Black holes, wormholes and time travel. If a person was to look up the three most intriguing words in all of physics, these would be it. What is most interesting, and satisfying, is that there is an inherent connection behind all these three phenomena. And much of it is not plain rambling, but has a lot of theoretical support.
To understand all these concepts, one needs to understand a few basics of the General Relativity theory. One of the premises of this theory is that space and time are one entity, closely meshed together. Space-time, as it is called, can be visualized like a large, outstretched rubber sheet. Gravity, which is exerted by all bodies, is then visualized as the bending effect of some object lying on that sheet. This visualization is endorsed by most of the scientific community.
Black holes are the final stage of a dying star. Stars, which sustain themselves and their light with a continuous process of nuclear fusion, finally exhaust their fuel reserves of hydrogen (or some other light element). Normally, the energy of the fusion is enough to prevent gravity from pulling all the material together. As the fuel ends, though, gravity wins, and the star undergoes an implosion. For most stars, this is the end of life. But the larger stars, which had a lot of fusionable material to begin with, undergo a supernova explosion, and begin the process of fusion again, albeit with heavier elements. The largest stars can undergo this cycle multiple times, ending each time with a final product that is denser every time. And of even these, only the behemoths ever have a chance of attaining black hole status.
A black hole occurs when this cycle of rebirth reaches the end point in a body so dense, that gravity pulls it into itself. A gravity of a black hole is so strong, not even photons of light can escape it. Think of it like this: our rubber sheet is so bent by the black hole that even a little marble rolling further away will spiral into the dent. This then, is a black hole.
At the heart of a black hole is a point of space-time called a singularity. This is a point of infinite density, and thus, infinite mass. This is not truly infinite, of course, but large enough to be classified so. It is at this point that a wormhole may occur.

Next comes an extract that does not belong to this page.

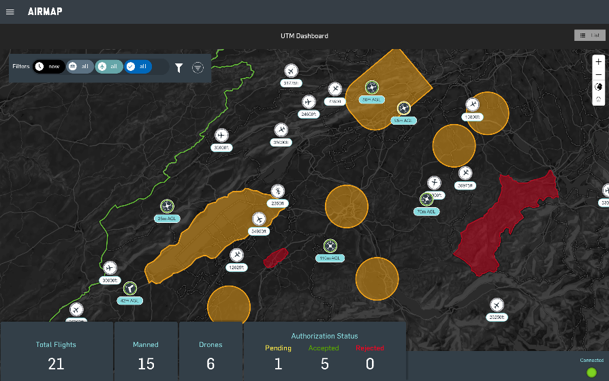This screenshot has height=381, width=609.
Task: Click the Accepted authorization status
Action: (324, 348)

Wormholes are tunnels to other points in space time. As a quirk to the formation of a singularity, our rubber sheet may be bent such that it touches some other part of the rubber sheet. If these two touching points of the space-time continuum were to be joined together, you would essentially enter space-time at one point, and emerge instantaneously at another. This, then, is a wormhole.
The speed of light cannot be exceeded. Light travels at about 3 million meters per second, and is a constant that determines all other phenomena, including time. If you were to travel at, or very close to, the speed light, you would essentially lift yourself out of the ‘space’ part of space time and into the ‘time’ part. Time would work normally for you, but to others, it would appear as if your time has ‘frozen’. As an example, if you were to travel at, say, ninety-nine hundredths of the speed of light, for 5 of your years, and then stop, you would probably find that people around you have aged 50 years. One further thing to note is that it is theoretically impossible to travel ‘back’ in time.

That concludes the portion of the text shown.